Il label ESG rating  diventa un fattore di valutazione cruciale. Moody’s, per citare un istituto di rating, valuta anche in base ai temi di diversity, inclusion, diritti umani, eccetera.

Tutti questi elementi associati ai temi ambientali sono criteri di selezione. ESG è la nuova dimensione con cui si misura la performance dell’impresa. Quelle gestite meglio hanno ESG migliori e sono anche quelle con performance finanziarie migliori. Ormai su questo non c’è più discussione.

Si può fare buona o cattiva gestione: in Italia il tema della sostenibilità viene cavalcato bene ma c’è ancora da fare. Se prendiamo le società quotate, prendiamo l’esempio di Enel: questa società ha fatto un ottimo lavoro di decarbonizzazione negli anni fino a diventare un benchmark mondiale.

Mentre se guardiamo al mondo delle Pmi, diciamo a grandi linee che un 30% ha saputo sfruttare la sostenibilità e generare produttività, vuoi sfruttando le tipicità italiane, vuoi facendo innovazione. Poi c’è un altro 30% che resiste in maniera conservativa e la parte restante che è ancora in difficoltà.
 

Qual è, secondo lei, il prossimo tema che si affermerà, dopo la (o parallelamente alla) sostenibilità?

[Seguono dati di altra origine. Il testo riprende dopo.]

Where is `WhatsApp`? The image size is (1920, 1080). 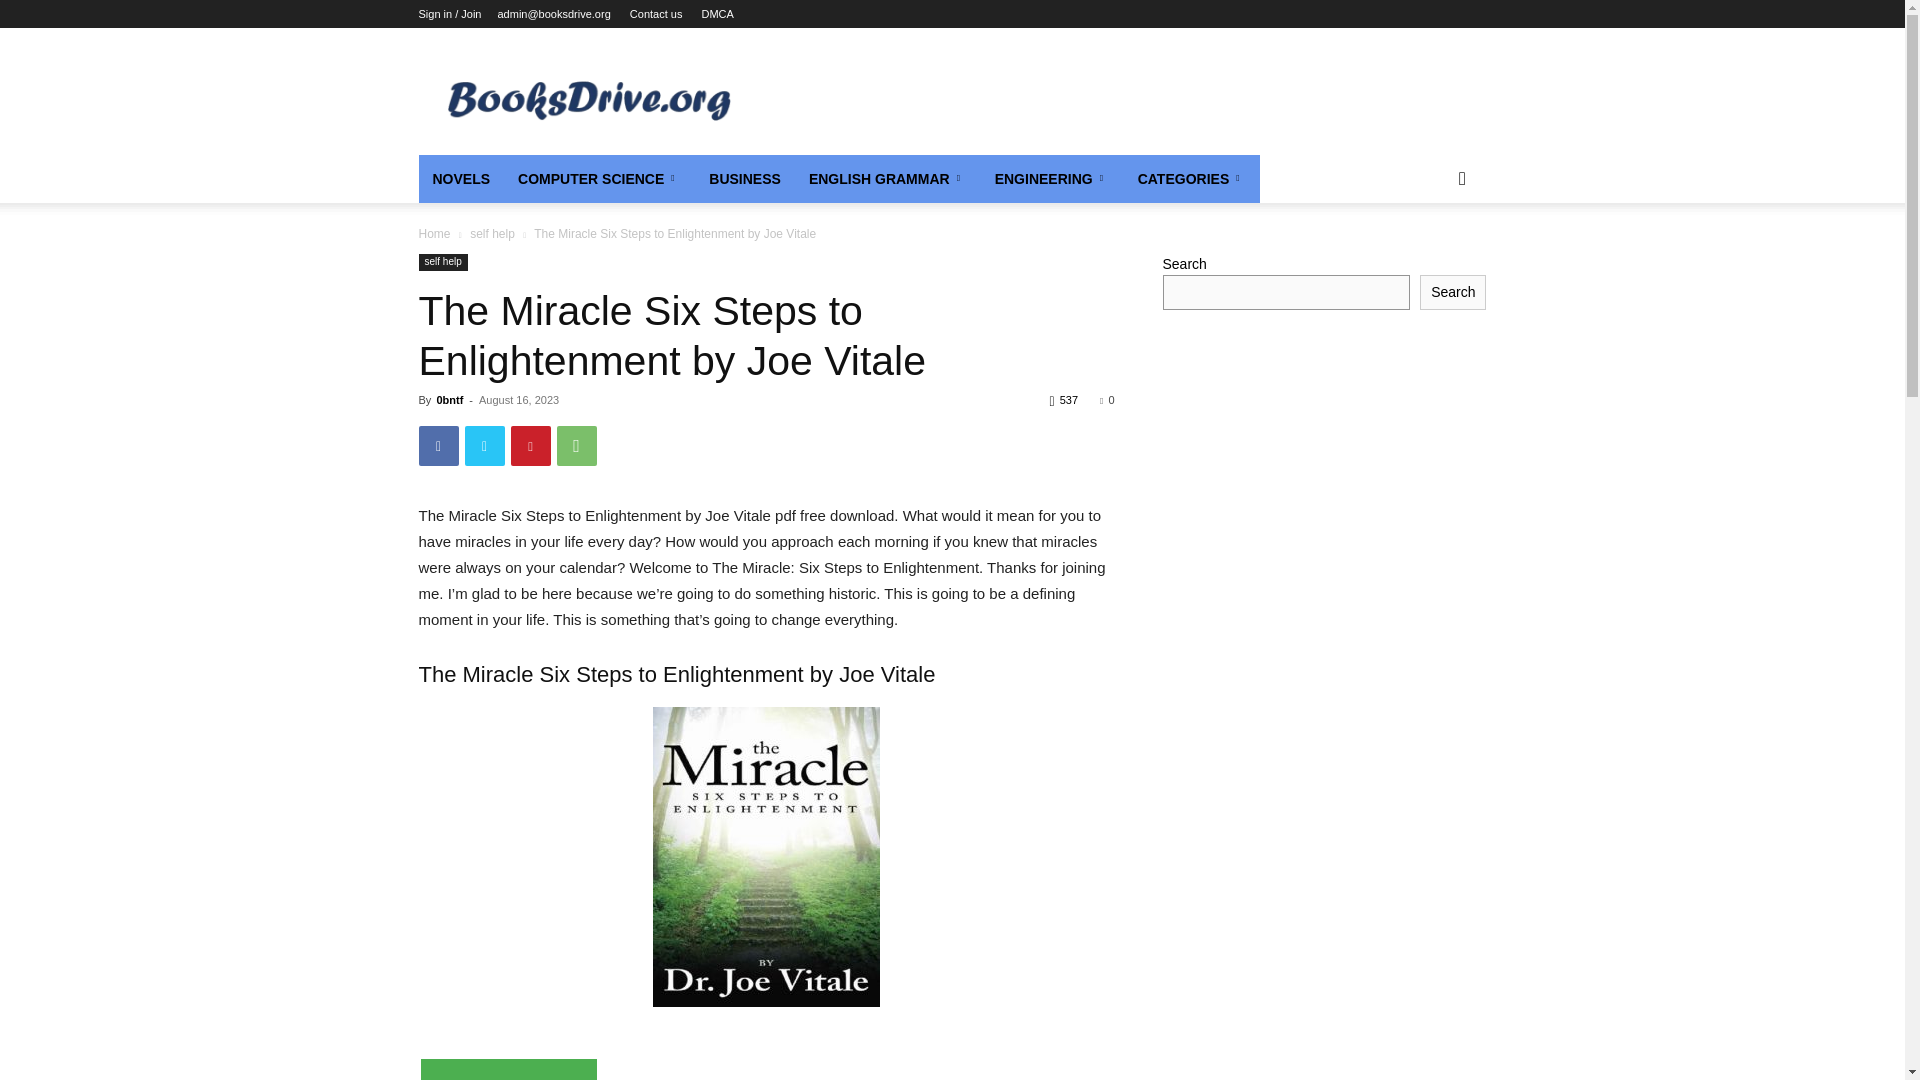
WhatsApp is located at coordinates (576, 445).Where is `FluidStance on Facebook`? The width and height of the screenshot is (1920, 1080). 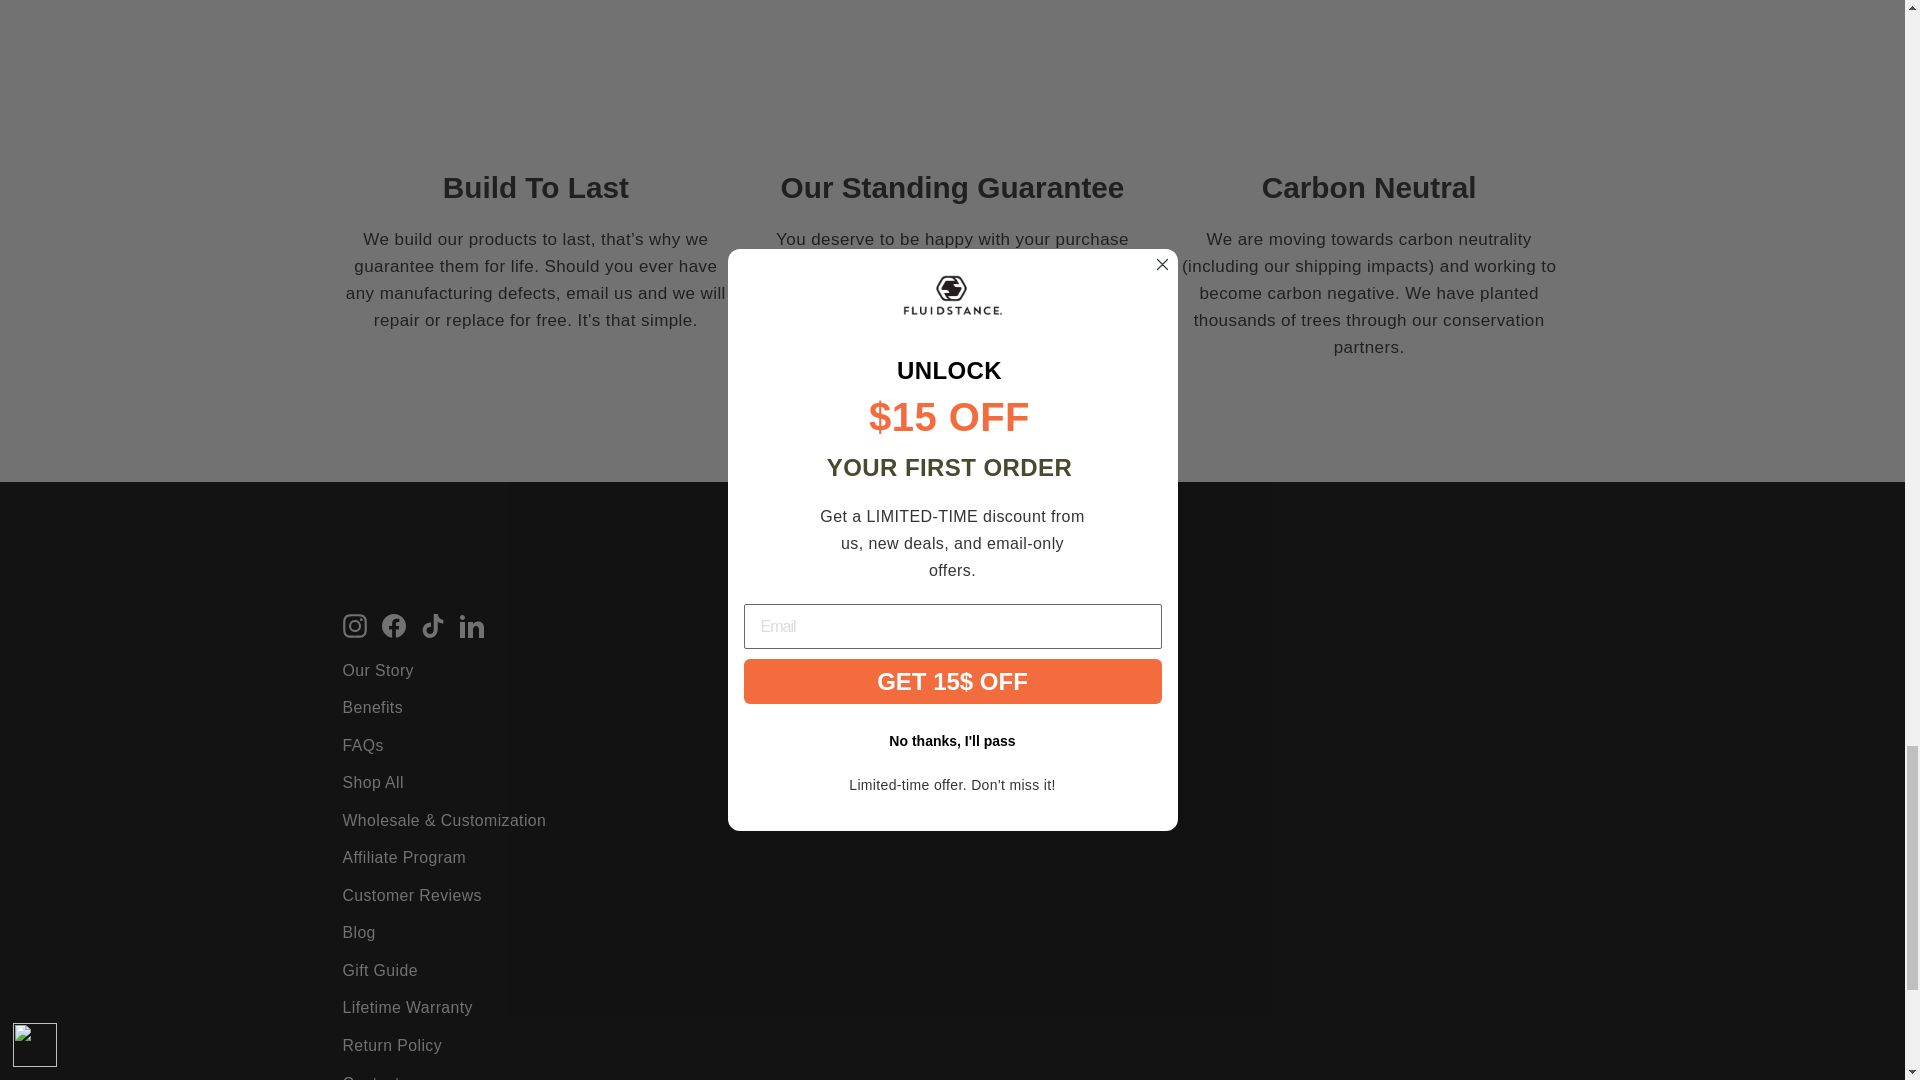
FluidStance on Facebook is located at coordinates (394, 624).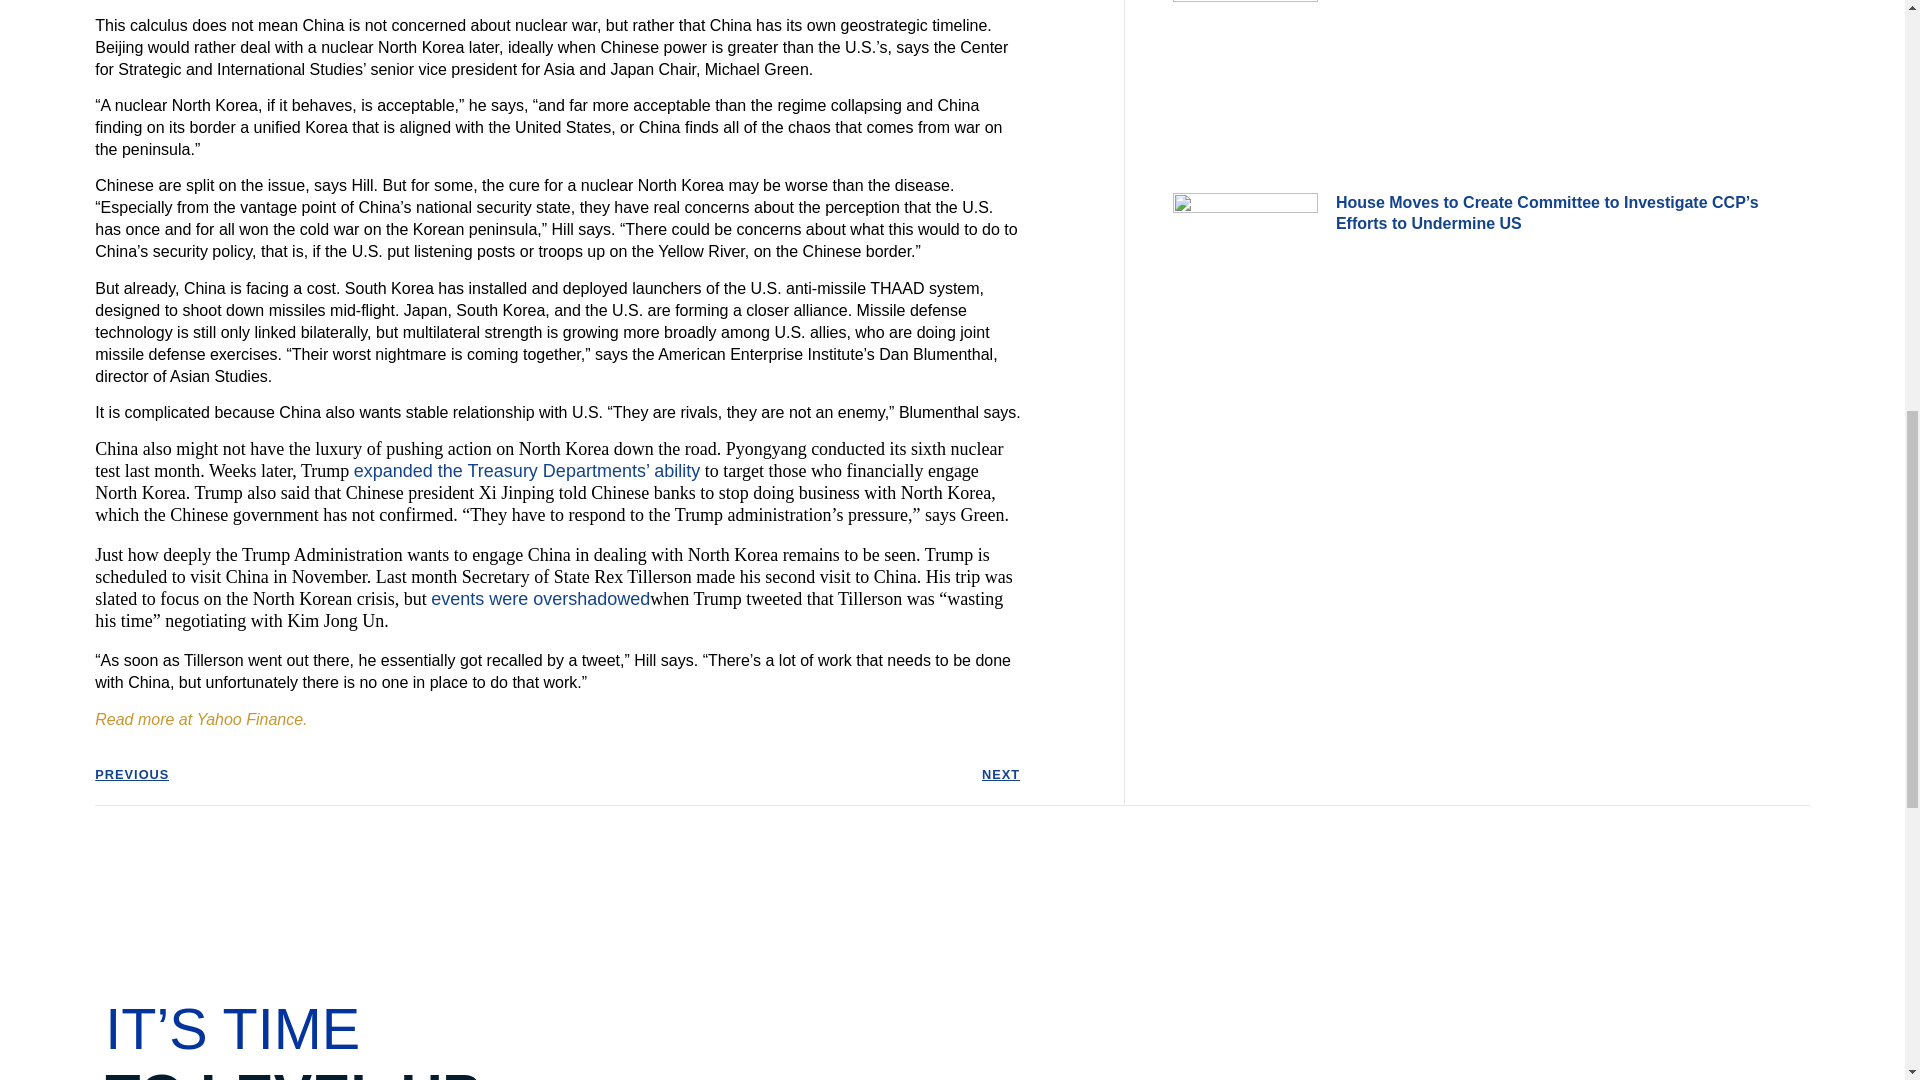 Image resolution: width=1920 pixels, height=1080 pixels. Describe the element at coordinates (325, 774) in the screenshot. I see `PREVIOUS` at that location.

Sarà il tema delle tasse, di cui si sta iniziando a parlare di recente. Non parliamo solo di corruzione ma di responsabilità di impresa in generale. Ci vorrà un po' perché ambiente e diritti umani non erano argomenti propri delle imprese, quindi era più facile inglobarli.

La questione della tassazione invece fa già parte della cultura d’impresa e quindi si conoscono bene le regole del gioco. È un cambio epocale e prima di oggi non c’è mai stata un’associazione tra tasse e ambiente.

Ma adesso siamo arrivati a questo punto. La responsabilità di impresa ha prima inglobato le questioni sociali, poi l’ambiente e adesso è arrivata al tema dell’elusione.